The First Avenue coloring book was also released very timely, as the venue just celebrated its 50th year of running shows. On April 3 of this year, Tillmann hosted an hour long special in celebration of the venue’s anniversary that included performances from some local musicians via livestream.
Choosing to give proceeds to First Avenue and it’s Twin Cities Music Community Trust was presumably an easy decision for Tillmann, as he has been around and involved in the culture surrounding the venue. He began performing shows there at the age of 15 in the smaller side room attached to the main room, 7th Street Entry. He played shows there in his band Calvin Krime in the 90s and has been involved with many events in both 7th Street Entry and the First Avenue main room ever since. First Avenue has an undoubtedly important effect on Tillmann. Tillmann said, “I feel like I grew up and learned so much there. Plus, I cultivated many lifelong friendships and saw so many formative shows there.” Twenty- seven years after he started playing his first shows there, First Avenue still holds an important place in Tillmann’s heart.

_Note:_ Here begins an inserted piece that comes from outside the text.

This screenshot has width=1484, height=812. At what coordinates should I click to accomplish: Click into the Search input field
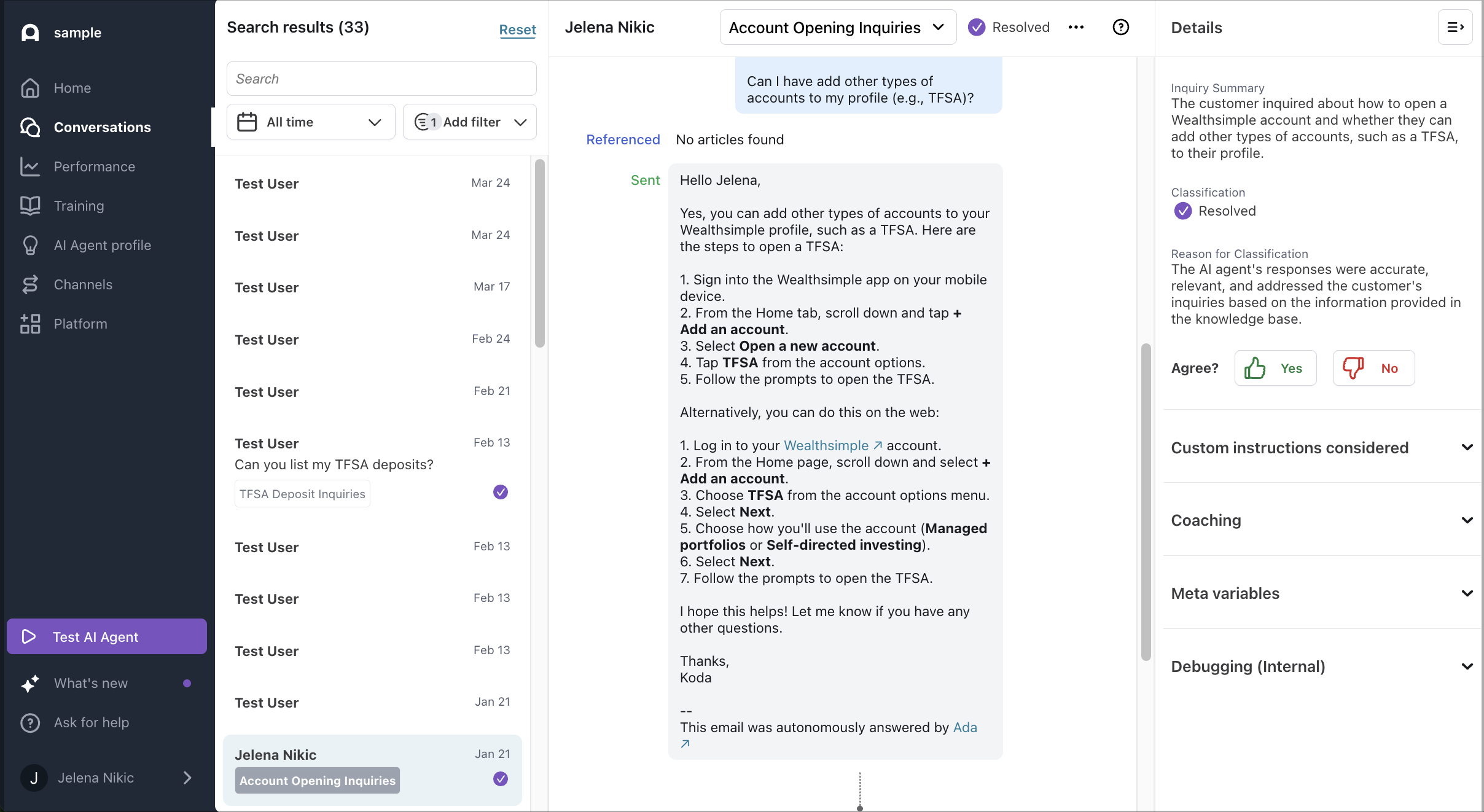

Initially, Tillmann and Hauser planned on sending out the coloring books as a mail order operation from their home, but the response to the coloring books was so large that they had to involve the company that sends out Tilmann’s Har Mar Superstar merchandise, Ambient Inks. Tillmann said, “I’m so glad we could provide work for them during this uncertain time as well.”
Coloring Books For A Cause doesn’t plan on stopping anytime soon. Tillmann said, “It turns out people are still in love with coloring books, and that brings a huge smile to my face.” According to Tillmann, there should be up to 5 or 6 books of original artwork available for purchase within the next month, one of them being a second First Avenue book. This time around they plan on including more national acts such as Yeah Yeah Yeahs, The Misfits, Björk, and The Hold Steady. Updates and more coloring books will continue to be available on their website.